Work item> Top to bottom, every record is to be copied word for word.

Data entries:
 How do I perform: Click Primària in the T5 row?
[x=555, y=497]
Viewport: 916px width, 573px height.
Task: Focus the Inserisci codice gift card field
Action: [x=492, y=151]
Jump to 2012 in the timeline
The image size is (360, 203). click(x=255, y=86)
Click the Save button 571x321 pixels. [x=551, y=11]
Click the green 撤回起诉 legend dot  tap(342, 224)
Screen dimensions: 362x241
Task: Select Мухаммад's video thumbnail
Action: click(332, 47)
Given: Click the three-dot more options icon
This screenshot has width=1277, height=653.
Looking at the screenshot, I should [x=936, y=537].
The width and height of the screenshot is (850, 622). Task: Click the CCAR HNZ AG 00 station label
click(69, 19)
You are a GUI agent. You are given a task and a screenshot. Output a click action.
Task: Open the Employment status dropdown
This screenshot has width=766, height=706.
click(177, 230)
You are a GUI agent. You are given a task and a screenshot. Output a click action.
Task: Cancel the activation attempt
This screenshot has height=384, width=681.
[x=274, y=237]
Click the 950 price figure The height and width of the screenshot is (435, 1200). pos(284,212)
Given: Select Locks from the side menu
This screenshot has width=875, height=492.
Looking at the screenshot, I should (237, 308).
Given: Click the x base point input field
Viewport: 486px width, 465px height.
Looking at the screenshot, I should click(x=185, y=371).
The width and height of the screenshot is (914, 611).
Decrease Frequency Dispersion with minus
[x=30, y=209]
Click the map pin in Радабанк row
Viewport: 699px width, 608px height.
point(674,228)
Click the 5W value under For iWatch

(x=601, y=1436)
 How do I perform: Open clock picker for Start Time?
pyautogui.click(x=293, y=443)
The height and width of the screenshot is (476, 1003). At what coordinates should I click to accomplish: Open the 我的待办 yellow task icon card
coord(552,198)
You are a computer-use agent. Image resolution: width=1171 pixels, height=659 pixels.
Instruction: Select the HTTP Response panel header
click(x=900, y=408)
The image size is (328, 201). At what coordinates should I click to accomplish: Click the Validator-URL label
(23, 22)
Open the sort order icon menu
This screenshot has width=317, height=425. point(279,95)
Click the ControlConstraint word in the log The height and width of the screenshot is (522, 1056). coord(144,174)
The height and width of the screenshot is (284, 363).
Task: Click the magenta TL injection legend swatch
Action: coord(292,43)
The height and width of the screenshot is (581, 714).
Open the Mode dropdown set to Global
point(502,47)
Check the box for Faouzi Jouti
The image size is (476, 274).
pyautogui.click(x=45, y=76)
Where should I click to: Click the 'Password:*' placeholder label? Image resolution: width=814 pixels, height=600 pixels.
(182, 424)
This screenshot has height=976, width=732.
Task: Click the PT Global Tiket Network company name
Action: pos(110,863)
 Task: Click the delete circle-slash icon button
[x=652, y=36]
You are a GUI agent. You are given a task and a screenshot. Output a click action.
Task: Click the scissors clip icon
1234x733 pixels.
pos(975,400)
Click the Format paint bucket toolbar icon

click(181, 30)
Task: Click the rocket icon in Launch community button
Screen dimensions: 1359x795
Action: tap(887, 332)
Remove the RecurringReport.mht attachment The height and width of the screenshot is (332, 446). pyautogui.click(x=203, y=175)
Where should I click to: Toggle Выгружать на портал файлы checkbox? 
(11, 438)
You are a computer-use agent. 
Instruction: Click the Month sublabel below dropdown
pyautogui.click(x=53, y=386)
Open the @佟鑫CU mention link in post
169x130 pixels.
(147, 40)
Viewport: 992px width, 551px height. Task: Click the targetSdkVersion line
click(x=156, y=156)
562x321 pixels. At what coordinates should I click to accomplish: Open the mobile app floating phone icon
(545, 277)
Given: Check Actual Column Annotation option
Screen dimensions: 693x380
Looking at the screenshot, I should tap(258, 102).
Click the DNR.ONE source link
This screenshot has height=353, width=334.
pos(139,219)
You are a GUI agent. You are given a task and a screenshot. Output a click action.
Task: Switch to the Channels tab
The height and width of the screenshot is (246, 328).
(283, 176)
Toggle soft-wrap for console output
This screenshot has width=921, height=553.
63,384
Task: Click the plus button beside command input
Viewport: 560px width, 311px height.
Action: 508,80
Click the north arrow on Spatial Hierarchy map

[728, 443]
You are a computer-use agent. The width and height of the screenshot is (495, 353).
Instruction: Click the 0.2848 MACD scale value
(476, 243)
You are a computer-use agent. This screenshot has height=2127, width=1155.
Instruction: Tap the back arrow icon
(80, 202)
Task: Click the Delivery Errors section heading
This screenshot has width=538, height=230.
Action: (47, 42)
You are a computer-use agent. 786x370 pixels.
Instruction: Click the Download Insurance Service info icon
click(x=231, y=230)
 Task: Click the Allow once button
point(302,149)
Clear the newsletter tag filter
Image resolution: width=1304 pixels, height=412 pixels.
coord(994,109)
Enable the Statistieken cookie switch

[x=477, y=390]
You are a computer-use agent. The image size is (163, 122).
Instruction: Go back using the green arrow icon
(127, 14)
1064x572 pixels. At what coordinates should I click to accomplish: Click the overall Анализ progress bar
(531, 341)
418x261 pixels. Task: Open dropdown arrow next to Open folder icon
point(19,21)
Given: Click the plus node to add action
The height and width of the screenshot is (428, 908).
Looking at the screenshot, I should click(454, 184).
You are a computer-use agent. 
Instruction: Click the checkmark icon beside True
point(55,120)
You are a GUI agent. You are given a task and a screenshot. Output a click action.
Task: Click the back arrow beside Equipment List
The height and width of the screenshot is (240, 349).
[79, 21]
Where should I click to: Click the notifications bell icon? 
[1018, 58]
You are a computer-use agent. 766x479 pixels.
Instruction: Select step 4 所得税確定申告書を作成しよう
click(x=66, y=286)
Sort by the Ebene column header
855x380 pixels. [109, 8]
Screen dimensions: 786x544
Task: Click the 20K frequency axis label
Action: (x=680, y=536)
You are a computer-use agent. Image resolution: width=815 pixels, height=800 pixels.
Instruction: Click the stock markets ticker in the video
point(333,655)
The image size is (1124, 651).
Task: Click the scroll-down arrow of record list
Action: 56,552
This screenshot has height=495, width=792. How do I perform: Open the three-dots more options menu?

Exercise answer>
 How do I perform: Click Primària in the T5 row?
[x=555, y=497]
Viewport: 916px width, 573px height.
Task: Focus the Inserisci codice gift card field
Action: [x=492, y=151]
Jump to 2012 in the timeline
The image size is (360, 203). click(x=255, y=86)
Click the Save button 571x321 pixels. [x=551, y=11]
Click the green 撤回起诉 legend dot  tap(342, 224)
Screen dimensions: 362x241
Task: Select Мухаммад's video thumbnail
Action: click(332, 47)
Given: Click the three-dot more options icon
This screenshot has width=1277, height=653.
Looking at the screenshot, I should [x=936, y=537].
The width and height of the screenshot is (850, 622). Task: Click the CCAR HNZ AG 00 station label
click(69, 19)
You are a GUI agent. You are given a task and a screenshot. Output a click action.
Task: Open the Employment status dropdown
This screenshot has width=766, height=706.
click(177, 230)
You are a GUI agent. You are given a task and a screenshot. Output a click action.
Task: Cancel the activation attempt
This screenshot has height=384, width=681.
[x=274, y=237]
Click the 950 price figure The height and width of the screenshot is (435, 1200). pos(284,212)
Given: Select Locks from the side menu
This screenshot has width=875, height=492.
Looking at the screenshot, I should (237, 308).
Given: Click the x base point input field
Viewport: 486px width, 465px height.
Looking at the screenshot, I should click(x=185, y=371).
The width and height of the screenshot is (914, 611).
Decrease Frequency Dispersion with minus
[x=30, y=209]
Click the map pin in Радабанк row
Viewport: 699px width, 608px height.
point(674,228)
Click the 5W value under For iWatch

(x=601, y=1436)
 How do I perform: Open clock picker for Start Time?
pyautogui.click(x=293, y=443)
The height and width of the screenshot is (476, 1003). At what coordinates should I click to accomplish: Open the 我的待办 yellow task icon card
coord(552,198)
You are a computer-use agent. Image resolution: width=1171 pixels, height=659 pixels.
Instruction: Select the HTTP Response panel header
click(x=900, y=408)
The image size is (328, 201). At what coordinates should I click to accomplish: Click the Validator-URL label
(23, 22)
Open the sort order icon menu
This screenshot has width=317, height=425. point(279,95)
Click the ControlConstraint word in the log The height and width of the screenshot is (522, 1056). coord(144,174)
The height and width of the screenshot is (284, 363).
Task: Click the magenta TL injection legend swatch
Action: coord(292,43)
The height and width of the screenshot is (581, 714).
Open the Mode dropdown set to Global
point(502,47)
Check the box for Faouzi Jouti
The image size is (476, 274).
pyautogui.click(x=45, y=76)
Where should I click to: Click the 'Password:*' placeholder label? Image resolution: width=814 pixels, height=600 pixels.
(182, 424)
This screenshot has height=976, width=732.
Task: Click the PT Global Tiket Network company name
Action: pos(110,863)
 Task: Click the delete circle-slash icon button
[x=652, y=36]
You are a GUI agent. You are given a task and a screenshot. Output a click action.
Task: Click the scissors clip icon
1234x733 pixels.
pos(975,400)
Click the Format paint bucket toolbar icon

click(181, 30)
Task: Click the rocket icon in Launch community button
Screen dimensions: 1359x795
Action: tap(887, 332)
Remove the RecurringReport.mht attachment The height and width of the screenshot is (332, 446). pyautogui.click(x=203, y=175)
Where should I click to: Toggle Выгружать на портал файлы checkbox? 
(11, 438)
You are a computer-use agent. 
Instruction: Click the Month sublabel below dropdown
pyautogui.click(x=53, y=386)
Open the @佟鑫CU mention link in post
169x130 pixels.
(147, 40)
Viewport: 992px width, 551px height. Task: Click the targetSdkVersion line
click(x=156, y=156)
562x321 pixels. At what coordinates should I click to accomplish: Open the mobile app floating phone icon
(545, 277)
Given: Check Actual Column Annotation option
Screen dimensions: 693x380
Looking at the screenshot, I should tap(258, 102).
Click the DNR.ONE source link
This screenshot has height=353, width=334.
pos(139,219)
You are a GUI agent. You are given a task and a screenshot. Output a click action.
Task: Switch to the Channels tab
The height and width of the screenshot is (246, 328).
(283, 176)
Toggle soft-wrap for console output
This screenshot has width=921, height=553.
63,384
Task: Click the plus button beside command input
Viewport: 560px width, 311px height.
Action: 508,80
Click the north arrow on Spatial Hierarchy map

[728, 443]
You are a computer-use agent. The width and height of the screenshot is (495, 353).
Instruction: Click the 0.2848 MACD scale value
(476, 243)
You are a computer-use agent. This screenshot has height=2127, width=1155.
Instruction: Tap the back arrow icon
(80, 202)
Task: Click the Delivery Errors section heading
This screenshot has width=538, height=230.
Action: (47, 42)
You are a computer-use agent. 786x370 pixels.
Instruction: Click the Download Insurance Service info icon
click(x=231, y=230)
 Task: Click the Allow once button
point(302,149)
Clear the newsletter tag filter
Image resolution: width=1304 pixels, height=412 pixels.
coord(994,109)
Enable the Statistieken cookie switch

[x=477, y=390]
You are a computer-use agent. The image size is (163, 122).
Instruction: Go back using the green arrow icon
(127, 14)
1064x572 pixels. At what coordinates should I click to accomplish: Click the overall Анализ progress bar
(531, 341)
418x261 pixels. Task: Open dropdown arrow next to Open folder icon
point(19,21)
Given: Click the plus node to add action
The height and width of the screenshot is (428, 908).
Looking at the screenshot, I should click(454, 184).
You are a computer-use agent. 
Instruction: Click the checkmark icon beside True
point(55,120)
You are a GUI agent. You are given a task and a screenshot. Output a click action.
Task: Click the back arrow beside Equipment List
The height and width of the screenshot is (240, 349).
[79, 21]
Where should I click to: Click the notifications bell icon? 
[1018, 58]
You are a computer-use agent. 766x479 pixels.
Instruction: Select step 4 所得税確定申告書を作成しよう
click(x=66, y=286)
Sort by the Ebene column header
855x380 pixels. [109, 8]
Screen dimensions: 786x544
Task: Click the 20K frequency axis label
Action: (x=680, y=536)
You are a computer-use agent. Image resolution: width=815 pixels, height=800 pixels.
Instruction: Click the stock markets ticker in the video
point(333,655)
The image size is (1124, 651).
Task: Click the scroll-down arrow of record list
Action: 56,552
This screenshot has height=495, width=792. How do I perform: Open the three-dots more options menu?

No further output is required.